Task statement:
Write out every entry word for word.

----------------------------------------

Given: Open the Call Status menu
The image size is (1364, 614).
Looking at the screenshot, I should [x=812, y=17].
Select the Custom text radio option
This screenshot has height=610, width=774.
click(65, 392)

----------------------------------------

Exercise answer:
Given: Open the Call Status menu
The image size is (1364, 614).
Looking at the screenshot, I should [x=812, y=17].
Select the Custom text radio option
This screenshot has height=610, width=774.
click(65, 392)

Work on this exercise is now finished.